━━ The input ━━

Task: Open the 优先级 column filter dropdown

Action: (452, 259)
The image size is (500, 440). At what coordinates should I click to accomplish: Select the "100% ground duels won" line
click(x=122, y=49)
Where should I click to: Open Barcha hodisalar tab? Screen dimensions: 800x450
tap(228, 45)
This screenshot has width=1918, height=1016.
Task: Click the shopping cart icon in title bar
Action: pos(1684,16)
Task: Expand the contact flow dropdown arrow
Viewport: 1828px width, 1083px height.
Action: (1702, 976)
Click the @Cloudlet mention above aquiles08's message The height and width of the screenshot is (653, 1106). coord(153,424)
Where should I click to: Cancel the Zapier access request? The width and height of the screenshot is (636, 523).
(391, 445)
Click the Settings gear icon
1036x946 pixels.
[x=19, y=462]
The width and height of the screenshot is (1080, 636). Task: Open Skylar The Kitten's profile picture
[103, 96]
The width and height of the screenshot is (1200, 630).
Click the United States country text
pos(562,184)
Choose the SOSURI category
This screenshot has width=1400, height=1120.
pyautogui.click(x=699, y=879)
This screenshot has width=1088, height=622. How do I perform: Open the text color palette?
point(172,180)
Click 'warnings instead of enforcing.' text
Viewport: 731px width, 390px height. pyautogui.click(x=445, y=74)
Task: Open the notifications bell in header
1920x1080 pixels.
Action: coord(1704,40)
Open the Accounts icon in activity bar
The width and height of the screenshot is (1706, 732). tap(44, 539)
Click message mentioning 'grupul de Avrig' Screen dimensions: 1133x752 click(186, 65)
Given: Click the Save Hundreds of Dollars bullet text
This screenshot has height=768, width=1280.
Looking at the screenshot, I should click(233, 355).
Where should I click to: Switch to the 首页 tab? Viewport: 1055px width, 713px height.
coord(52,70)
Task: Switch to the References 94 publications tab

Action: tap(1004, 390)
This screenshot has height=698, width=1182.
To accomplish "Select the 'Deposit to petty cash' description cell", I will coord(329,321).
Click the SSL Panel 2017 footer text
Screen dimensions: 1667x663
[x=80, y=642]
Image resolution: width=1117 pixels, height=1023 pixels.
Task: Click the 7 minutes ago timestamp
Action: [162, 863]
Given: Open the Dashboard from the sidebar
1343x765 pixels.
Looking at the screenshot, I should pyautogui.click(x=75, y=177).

━━━

**Required action**:
Begin with the line that has "Task: Open the notifications bell in header" in the listing above and end after the line that has "Given: Click the"; output those lines exactly.

**Output for this task**:
Task: Open the notifications bell in header
1920x1080 pixels.
Action: coord(1704,40)
Open the Accounts icon in activity bar
The width and height of the screenshot is (1706, 732). tap(44, 539)
Click message mentioning 'grupul de Avrig' Screen dimensions: 1133x752 click(186, 65)
Given: Click the Save Hundreds of Dollars bullet text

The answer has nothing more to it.